[OAI-implementers] valid character encoding

Simeon Warner simeon@cs.cornell.edu
Wed, 13 Aug 2003 22:46:48 -0400 (EDT)


On Thu, 14 Aug 2003, Steve Thomas wrote:
> While we're on the topic, I have records with the name Niccolò in them (as in 
> Machiavelli) -- there's a grave accent over the final "o". But this doesn't 
> seem to be part of UTF-8, or your conditioner doesn't recognise it. (Although 
> it displays correctly everywhere.)
> 
> Is this invalid in UTF-8, or ... what?
>
> When I dump it in Unix, the character is \xf2, apparently.

0xF2 is NOT a valid UTF-8 sequence.

No single byte in the range 0x80--0xFF is a valid UTF-8 sequence. 0xF2 is
the Latin 1, CP1252 and Unicode code for o grave and is represented as a
two-byte sequence in UTF-8 (0xC3 0xB2).

If you have data in Latin 1 it is trivial to convert that to UTF-8 but you
must do the conversion before writing XML records for OAI use!


There seems to be some confusion about these issues so I'll attempt to
summarize a few key points:

o UTF-8 is a particular ENCODING of Unicode (UCS, ISO 10646). Individual
characters are represented by a sequence of between 1 and 6 bytes. Any
byte >= 0x80 is part of a multi-byte sequence.

o The ASCII characters (0x20-0x7F) have the same codes in Latin 1 (aka ISO
8859-1) and Unicode. They are also represented by single bytes with the
same values in a UTF-8 stream.

o The Latin 1 characters (0xC0-0xFF) have the same codes in Unicode. In
UTF-8 streams they are encoded as two-byte sequences. (Direct inclusion of
these codes in UTF-8 will likely result in invalid UTF-8 sequences and
will certainly not be correctly interpreted.)
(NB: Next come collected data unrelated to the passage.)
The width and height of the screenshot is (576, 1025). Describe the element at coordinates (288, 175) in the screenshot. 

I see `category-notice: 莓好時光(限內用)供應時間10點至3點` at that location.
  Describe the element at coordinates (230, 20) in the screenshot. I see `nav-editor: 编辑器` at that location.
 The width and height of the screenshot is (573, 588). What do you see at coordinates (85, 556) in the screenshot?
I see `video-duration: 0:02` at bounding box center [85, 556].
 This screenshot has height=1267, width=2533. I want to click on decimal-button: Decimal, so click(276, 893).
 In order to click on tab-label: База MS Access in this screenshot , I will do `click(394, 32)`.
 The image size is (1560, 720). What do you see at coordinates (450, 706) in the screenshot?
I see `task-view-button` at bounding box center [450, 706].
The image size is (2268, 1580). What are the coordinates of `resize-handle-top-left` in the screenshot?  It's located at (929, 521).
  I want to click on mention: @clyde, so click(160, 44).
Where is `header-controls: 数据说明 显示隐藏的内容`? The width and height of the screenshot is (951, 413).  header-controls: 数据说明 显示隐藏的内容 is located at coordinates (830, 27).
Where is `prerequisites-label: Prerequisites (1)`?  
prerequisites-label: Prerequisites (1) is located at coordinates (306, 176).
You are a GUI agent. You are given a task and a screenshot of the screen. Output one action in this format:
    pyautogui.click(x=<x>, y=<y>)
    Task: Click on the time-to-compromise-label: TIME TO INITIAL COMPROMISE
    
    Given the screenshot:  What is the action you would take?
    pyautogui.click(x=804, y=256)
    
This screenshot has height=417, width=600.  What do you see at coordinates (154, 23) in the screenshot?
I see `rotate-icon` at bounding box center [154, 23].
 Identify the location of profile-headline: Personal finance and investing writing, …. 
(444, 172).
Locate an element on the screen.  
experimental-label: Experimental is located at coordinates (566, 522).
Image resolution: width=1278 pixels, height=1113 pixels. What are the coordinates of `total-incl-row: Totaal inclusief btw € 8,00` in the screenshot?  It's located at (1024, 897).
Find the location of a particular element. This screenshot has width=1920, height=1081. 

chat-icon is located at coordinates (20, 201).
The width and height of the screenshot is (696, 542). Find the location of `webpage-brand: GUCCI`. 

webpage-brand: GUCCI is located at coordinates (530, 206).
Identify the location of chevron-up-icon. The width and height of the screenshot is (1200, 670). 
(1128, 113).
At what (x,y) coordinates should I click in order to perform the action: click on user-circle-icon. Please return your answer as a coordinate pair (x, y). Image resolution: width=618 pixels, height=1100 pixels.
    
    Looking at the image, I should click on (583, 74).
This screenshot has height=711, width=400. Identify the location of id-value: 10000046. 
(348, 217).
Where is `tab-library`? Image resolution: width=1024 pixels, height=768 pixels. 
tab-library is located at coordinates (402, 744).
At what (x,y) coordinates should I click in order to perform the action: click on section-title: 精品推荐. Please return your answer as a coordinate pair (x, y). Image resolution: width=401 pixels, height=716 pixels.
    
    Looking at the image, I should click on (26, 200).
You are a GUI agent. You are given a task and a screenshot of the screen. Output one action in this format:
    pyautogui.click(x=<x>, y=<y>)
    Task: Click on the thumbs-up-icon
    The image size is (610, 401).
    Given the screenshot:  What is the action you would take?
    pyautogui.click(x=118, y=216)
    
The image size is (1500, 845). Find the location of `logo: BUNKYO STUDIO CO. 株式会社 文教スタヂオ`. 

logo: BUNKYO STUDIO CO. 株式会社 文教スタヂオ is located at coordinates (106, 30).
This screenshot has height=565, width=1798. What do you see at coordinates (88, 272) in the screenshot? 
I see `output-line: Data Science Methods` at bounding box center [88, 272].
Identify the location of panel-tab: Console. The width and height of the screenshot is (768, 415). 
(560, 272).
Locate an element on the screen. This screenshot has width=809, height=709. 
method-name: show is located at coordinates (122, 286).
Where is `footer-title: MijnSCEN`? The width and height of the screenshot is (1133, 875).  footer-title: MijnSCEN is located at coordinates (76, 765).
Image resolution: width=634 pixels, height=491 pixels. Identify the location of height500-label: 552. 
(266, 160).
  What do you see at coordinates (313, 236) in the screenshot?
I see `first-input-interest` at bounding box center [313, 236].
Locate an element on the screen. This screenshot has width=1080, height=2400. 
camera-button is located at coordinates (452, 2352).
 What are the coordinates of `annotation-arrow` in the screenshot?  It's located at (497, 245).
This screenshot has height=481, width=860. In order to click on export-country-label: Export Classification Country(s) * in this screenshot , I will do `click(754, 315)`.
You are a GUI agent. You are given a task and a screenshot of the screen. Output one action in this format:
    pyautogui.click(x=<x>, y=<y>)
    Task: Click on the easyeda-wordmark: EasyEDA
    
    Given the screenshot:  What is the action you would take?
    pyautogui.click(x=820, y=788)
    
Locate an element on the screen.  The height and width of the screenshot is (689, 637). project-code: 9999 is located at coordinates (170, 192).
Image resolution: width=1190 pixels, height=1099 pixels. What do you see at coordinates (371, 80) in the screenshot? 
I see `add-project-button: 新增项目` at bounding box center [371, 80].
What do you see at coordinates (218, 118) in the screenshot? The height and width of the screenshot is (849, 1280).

o Almost every other character set can be mapped to Unicode but may 
require look-up-tables. 

o There are libraries and tools to do character set conversion and 
encoding in most common languages. For example, perl permits quite general 
conversion; say latin1 to utf8:
  #see http://search.cpan.org/author/JHI/perl-5.8.0/ext/Encode/Encode.pm
  use Encode; 
  $utf8data = encode("utf8", decode("iso-8859-1", $latin1data));

For more details see:
  http://www.cl.cam.ac.uk/~mgk25/unicode.html (FAQ)
  http://www.ietf.org/rfc/rfc2279.txt (UTF-8)
  http://www.unicode.org/standard/standard.html (Unicode)


I hope this helps.

Cheers,
Simeon.